Metered dose inhalers represent a large proportion of inhaled products used in the treatment and prevention of asthma and chronic obstructive lung disease. These products were developed in the middle of the last century and have changed little in the intervening period. One significant change was the replacement of ozone depleting chlorofluorocarbon (CFC) propellants with more environmentally friendly hydrofluoroalkanes as both the suspending medium and the means by which drug is generated as an aerosol. The role of co-solvent and surfactants in the performance and the quality of the product is significant. The pharmaceutical industry performed the Herculean task of reformulating all of their inhaled products into the new propellants quickly and efficiently to accommodate the impending international phase out and elimination of CFCs. Despite the success of their endeavors there remains a need for a systematic evaluation of excipient effects on the efficacy of metered dose inhaler products. It is proposed that controlling key manufacturing variables and measuring a range of quality and performance attributes will highlight factors contributing to accuracy and reproducibility of the delivered dose and aerodynamic particle size distribution. These outcomes are relevant to efficacy, and important for development of predictive models.
The specific aims of the proposal are: Selection of drug and preparation in a range of primary sizes suitable for delivery as a respirable aerosol;evaluation of the effects of (a) different amounts of co-solvent (ethanol) and surfactant (oleic acid) will be evaluated. A multivariate statistical design will be employed to optimize the manufacture and maintain efficiency without losing study power. A range of concentrations of the additives will be employed to explore process design space within and outside the Q2 acceptance limits of 5% and (b) other surfactants will be studied based on the experience gained with oleic acid and principles of physical chemistry;construction and utilization of mathematical models to describe the influence of formulation and device variables on performance of the metered dose inhalers. The important variables in pMDI product manufacture that may impact on performance include: drug substance and its intrinsic physico-chemical properties;particle size and distribution of milled particles for suspension formulations; composition of the formulation with respect to: Propellant;Co-solvent;Surfactant;formulation, device (canister, valve and actuator) interactions. Important quality and performance variables include: delivered dose and uniformity; aerodynamic particle size distribution;plume geometry and spray pattern and;potentially dissolution (for poorly soluble or delayed dissolution materials) The intent by regulatory agencies to design quality into products based on sound scientific and engineering principles requires that the manufacturing variables and the testing protocols and procedures are suitable to achieve the desired monitoring and control of the product. It is the intent of this project to develop a framework from which to develop criteria for product performance based on control of input process and product variables.

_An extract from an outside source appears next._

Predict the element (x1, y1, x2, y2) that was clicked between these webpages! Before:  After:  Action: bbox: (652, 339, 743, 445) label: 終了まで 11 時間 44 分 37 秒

Formulation additives and composition influence quality and performance of metered dose inhalers (MDIs). A systematic approach to understanding the sources of variability and deviation from dose delivery is important to product development and regulatory approval. A comprehensive approach to product manufacturing processes and analytical testing using principles of quality by design will be employed to prepare and characterize MDIs. Data collected will be used in predictive models based on physical chemistry and design features that support rapid product development and the 'weight of evidence'approach promoted by the US Food and Drug Administration to demonstrate product performance similarity.